Nevertheless, the severity of the
current financial outlook has pushed us to move even more aggressively
on efficiency efforts. Our budget proposal requires that significant
savings be achieved quickly, and budget reductions of this magnitude
must be well thought-out, planned and communicated. Aggressive policy
and organizational changes will be required over the next three years.

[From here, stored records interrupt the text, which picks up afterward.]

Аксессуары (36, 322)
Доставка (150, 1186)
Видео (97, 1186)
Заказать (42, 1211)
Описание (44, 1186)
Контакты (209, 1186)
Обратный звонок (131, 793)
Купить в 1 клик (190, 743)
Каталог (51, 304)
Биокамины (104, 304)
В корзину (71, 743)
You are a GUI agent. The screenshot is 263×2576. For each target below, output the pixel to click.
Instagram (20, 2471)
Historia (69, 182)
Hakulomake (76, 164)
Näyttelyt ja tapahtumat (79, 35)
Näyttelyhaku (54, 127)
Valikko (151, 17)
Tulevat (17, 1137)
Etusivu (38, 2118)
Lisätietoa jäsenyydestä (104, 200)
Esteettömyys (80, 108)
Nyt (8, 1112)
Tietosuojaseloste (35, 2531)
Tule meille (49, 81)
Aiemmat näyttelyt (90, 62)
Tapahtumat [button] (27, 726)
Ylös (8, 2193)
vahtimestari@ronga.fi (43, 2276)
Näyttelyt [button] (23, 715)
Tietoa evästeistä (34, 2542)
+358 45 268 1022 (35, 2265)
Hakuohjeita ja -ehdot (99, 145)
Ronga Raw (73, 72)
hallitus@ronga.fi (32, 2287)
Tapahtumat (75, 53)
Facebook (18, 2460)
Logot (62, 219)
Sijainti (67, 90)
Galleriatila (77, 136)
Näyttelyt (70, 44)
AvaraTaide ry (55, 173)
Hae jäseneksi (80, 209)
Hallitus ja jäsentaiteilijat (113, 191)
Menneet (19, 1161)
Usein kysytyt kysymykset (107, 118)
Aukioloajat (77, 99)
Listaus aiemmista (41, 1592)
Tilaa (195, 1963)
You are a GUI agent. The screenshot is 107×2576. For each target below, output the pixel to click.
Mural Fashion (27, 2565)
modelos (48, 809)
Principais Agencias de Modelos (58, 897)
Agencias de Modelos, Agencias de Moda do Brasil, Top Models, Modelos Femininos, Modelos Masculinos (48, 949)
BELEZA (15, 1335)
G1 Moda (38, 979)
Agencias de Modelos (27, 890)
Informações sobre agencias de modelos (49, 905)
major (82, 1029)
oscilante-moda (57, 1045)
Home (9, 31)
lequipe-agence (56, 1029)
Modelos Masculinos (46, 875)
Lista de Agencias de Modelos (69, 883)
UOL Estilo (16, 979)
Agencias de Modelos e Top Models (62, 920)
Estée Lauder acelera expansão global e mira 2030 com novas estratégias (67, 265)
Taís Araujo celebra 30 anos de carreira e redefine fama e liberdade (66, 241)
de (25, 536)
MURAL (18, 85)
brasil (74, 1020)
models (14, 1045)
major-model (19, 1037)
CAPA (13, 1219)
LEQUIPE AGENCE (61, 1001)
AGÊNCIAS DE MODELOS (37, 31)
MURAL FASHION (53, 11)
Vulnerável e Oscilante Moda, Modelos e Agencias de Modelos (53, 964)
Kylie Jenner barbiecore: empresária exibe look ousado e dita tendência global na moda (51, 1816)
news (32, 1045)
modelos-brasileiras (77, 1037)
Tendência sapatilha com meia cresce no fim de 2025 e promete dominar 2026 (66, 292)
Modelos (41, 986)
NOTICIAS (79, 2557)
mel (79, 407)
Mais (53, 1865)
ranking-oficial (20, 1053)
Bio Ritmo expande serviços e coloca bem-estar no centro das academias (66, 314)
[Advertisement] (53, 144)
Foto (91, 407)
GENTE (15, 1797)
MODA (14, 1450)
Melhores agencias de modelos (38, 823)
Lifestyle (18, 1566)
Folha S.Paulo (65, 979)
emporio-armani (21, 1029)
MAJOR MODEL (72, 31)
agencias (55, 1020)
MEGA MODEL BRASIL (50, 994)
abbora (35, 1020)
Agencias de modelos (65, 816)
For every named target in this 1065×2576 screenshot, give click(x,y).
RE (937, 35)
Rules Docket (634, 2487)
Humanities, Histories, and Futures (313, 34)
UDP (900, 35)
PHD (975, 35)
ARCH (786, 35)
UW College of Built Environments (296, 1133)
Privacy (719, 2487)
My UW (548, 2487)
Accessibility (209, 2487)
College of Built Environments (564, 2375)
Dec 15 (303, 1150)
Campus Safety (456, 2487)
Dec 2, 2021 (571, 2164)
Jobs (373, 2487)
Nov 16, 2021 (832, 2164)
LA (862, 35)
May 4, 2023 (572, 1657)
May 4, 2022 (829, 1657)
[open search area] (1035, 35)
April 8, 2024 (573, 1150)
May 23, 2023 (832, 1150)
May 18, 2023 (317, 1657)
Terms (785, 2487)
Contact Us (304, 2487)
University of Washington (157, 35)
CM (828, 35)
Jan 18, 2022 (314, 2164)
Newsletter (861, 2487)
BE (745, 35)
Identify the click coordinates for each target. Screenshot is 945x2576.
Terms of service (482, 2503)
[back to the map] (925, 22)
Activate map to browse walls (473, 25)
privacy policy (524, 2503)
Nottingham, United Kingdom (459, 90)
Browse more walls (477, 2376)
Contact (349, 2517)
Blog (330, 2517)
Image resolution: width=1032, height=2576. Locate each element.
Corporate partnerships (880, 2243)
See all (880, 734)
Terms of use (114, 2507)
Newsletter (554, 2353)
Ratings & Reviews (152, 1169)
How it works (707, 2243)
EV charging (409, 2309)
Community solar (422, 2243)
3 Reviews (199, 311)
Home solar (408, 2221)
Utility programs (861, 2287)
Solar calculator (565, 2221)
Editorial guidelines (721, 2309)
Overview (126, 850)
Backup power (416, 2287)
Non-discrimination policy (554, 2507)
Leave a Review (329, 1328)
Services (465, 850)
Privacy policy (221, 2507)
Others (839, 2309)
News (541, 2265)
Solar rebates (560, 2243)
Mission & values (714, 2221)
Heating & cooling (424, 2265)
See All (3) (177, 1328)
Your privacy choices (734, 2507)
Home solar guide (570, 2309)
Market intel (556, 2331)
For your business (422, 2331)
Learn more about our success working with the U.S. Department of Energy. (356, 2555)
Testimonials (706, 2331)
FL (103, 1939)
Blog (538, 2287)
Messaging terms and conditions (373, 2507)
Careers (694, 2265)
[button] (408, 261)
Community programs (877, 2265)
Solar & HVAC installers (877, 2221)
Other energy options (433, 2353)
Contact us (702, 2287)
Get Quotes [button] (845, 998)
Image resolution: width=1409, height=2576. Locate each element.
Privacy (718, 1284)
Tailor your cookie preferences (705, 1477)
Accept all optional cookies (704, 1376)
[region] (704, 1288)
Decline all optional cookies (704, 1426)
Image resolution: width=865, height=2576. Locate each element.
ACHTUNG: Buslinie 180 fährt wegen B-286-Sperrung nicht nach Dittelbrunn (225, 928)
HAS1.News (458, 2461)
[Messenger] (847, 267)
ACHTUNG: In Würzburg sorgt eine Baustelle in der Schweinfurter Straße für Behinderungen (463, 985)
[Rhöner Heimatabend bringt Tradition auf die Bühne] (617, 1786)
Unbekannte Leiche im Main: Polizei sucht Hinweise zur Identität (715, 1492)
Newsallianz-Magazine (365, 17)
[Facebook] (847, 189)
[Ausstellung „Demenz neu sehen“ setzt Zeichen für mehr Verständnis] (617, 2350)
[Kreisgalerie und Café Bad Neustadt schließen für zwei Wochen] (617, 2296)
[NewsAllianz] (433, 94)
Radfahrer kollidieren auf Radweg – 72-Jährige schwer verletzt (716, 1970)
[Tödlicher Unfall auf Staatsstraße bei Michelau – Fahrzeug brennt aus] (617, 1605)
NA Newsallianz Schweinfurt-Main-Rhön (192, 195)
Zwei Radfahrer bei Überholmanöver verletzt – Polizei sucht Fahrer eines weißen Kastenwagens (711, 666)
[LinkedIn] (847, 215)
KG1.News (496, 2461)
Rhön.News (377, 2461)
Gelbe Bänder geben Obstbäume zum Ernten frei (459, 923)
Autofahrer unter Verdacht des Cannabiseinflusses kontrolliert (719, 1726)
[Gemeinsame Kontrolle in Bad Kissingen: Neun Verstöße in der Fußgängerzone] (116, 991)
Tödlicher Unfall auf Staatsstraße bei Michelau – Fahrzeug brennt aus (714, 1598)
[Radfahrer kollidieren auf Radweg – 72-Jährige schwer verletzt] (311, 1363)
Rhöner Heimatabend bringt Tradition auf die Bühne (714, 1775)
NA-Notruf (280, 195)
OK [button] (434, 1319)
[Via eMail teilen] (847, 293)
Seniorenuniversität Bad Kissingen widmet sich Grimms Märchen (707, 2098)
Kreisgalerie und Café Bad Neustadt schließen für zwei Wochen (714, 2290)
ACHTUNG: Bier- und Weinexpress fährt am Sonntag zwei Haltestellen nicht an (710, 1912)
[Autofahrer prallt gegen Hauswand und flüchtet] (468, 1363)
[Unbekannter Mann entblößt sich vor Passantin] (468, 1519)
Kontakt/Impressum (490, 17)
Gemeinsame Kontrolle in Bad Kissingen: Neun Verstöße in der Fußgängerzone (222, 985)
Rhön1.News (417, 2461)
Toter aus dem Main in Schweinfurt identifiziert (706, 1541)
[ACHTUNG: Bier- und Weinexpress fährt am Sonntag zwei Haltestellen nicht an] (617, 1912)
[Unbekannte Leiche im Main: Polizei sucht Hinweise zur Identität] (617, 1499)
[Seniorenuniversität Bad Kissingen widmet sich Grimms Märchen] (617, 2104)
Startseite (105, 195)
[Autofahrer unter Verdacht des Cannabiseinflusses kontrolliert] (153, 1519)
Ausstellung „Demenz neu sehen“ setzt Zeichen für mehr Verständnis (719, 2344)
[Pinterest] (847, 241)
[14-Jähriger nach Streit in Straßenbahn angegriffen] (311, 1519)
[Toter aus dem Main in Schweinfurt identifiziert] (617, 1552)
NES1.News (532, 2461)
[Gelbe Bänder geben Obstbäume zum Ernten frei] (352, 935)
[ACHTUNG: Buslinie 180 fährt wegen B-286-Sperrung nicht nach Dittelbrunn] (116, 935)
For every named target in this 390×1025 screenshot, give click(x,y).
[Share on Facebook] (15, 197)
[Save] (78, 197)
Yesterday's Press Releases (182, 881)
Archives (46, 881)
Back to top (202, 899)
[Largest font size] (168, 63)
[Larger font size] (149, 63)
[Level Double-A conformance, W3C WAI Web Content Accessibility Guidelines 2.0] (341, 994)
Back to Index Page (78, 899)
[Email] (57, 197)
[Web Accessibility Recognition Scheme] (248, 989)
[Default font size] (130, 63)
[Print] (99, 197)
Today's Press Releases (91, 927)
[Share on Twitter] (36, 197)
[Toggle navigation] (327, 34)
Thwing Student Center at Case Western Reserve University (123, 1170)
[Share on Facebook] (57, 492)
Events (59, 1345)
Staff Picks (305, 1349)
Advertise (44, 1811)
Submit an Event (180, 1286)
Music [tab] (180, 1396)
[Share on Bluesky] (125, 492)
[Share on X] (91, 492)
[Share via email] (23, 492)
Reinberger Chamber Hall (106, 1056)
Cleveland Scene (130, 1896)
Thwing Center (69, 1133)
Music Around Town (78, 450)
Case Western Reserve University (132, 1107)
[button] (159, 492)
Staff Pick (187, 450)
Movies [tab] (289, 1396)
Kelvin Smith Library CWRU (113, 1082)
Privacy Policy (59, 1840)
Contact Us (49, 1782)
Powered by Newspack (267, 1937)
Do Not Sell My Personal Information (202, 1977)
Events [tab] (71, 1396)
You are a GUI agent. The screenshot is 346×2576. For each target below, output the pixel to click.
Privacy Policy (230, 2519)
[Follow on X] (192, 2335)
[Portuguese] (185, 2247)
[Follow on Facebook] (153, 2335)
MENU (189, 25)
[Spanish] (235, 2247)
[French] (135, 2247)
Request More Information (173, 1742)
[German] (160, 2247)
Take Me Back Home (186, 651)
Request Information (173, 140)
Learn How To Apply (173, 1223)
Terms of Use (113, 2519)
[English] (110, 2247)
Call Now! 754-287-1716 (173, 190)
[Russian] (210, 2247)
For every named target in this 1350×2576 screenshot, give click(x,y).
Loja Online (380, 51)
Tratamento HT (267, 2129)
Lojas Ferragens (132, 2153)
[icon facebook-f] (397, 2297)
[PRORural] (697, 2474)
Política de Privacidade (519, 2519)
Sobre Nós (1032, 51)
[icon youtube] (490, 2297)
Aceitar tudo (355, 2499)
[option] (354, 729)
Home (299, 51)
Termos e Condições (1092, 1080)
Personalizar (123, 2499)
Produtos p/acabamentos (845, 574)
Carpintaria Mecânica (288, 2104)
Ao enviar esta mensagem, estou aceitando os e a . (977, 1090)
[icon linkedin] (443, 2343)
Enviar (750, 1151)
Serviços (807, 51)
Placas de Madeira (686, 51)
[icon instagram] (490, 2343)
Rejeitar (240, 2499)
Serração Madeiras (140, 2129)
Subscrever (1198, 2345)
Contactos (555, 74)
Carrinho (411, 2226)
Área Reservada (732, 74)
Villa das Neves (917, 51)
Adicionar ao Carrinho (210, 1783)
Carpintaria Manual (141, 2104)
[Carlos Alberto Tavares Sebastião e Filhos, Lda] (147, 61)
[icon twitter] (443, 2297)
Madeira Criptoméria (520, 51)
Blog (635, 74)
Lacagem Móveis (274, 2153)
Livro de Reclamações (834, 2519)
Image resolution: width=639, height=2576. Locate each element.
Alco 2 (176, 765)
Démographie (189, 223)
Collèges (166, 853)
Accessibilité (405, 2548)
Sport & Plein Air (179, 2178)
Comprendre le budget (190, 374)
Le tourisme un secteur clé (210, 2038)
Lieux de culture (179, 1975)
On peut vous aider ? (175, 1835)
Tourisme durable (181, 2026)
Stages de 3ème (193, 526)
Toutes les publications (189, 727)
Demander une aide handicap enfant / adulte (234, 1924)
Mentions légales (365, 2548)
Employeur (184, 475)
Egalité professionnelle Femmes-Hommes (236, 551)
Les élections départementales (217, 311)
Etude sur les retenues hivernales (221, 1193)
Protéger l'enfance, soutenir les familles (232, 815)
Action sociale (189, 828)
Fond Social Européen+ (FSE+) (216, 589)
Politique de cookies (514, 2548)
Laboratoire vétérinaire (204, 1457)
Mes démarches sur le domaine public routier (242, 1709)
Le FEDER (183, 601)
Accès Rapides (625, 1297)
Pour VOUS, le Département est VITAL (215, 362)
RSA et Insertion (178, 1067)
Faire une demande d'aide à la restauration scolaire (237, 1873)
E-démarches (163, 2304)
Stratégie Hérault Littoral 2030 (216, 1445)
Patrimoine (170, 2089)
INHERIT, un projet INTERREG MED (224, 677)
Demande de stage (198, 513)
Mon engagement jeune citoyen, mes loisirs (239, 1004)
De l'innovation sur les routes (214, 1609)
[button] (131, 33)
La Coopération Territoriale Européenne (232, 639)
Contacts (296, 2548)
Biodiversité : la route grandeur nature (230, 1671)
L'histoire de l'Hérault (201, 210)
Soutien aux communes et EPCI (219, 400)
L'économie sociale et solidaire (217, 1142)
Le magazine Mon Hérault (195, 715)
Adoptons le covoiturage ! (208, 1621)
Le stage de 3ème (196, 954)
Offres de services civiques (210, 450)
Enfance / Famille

Current efforts include greater sharing of benefits costs with employees,
more efficient use of space through centralized scheduling of classrooms
during peak hours, and travel and hosting policy reform.
The General
Fund Budget Recommendation
The attached Table 1 summarizes the General
Fund budget proposal for FY2010. As mentioned earlier, the proposed
budget reflects the assumption that the state appropriation will
be approximately $316.6 million (a decline of 3% from the amount
we received in FY2009). You will see that Table
1 shows a 4% decline
from our budgeted amount in FY2009; this is because we budgeted the
state appropriation at $329.9 million in FY2009 but the enacted appropriation
was only $326.7 million.
The proposed FY2010 General Fund budget
reflected on Table 1 incorporates operating costs for the North Campus
Research Complex. These costs have significant impacts on the budgets
for the Medical School, Executive Vice President & Chief Financial
Officer (EVP/CFO), and Utilities – with a large negative impact
on the Medical School for costs of operating the complex and a corresponding
increase in the budget for the EVP/CFO and Utilities. It is important
to note that, when adjusted to remove these new costs, the academic
units will experience a greater increase in their budgets than the
administrative units. The academic unit budget growth results from
tuition rate increases, greater numbers of students, and the volume
of indirect cost recovery from sponsored research and are offset
by changes in interest revenue and base budget reductions.
As you
can see on Table 1, the budget for research units will decline. This
is due to a decrease in indirect cost recovery for several units
and an adjustment in utilities rates and consumption. The increase
in Academic Program Funds is due to operating funds that units would
normally receive in their budgets being held centrally until we have
clarity on the level of our state appropriation.
Overall, there is
positive growth in the University Items category. The primary driver
of this increase is our additional investment in centrally awarded
financial aid and increased utilities expense for the north campus
research complex.
Conclusion
The budget that we propose for your
approval comes in the context of a steady, multi-year decline in
state support. It is intended to sustain the University’s core
values of academic excellence and access to ensure that we remain
a strong and vibrant contributor to the state, the region, and the
nation despite a period of difficult budgetary challenges. We take
very seriously our responsibility to our students to keep tuition
increases moderate, and this budget is able to do that by incorporating
a significant level of reductions and reallocations. We respectfully
request approval of the proposed budget.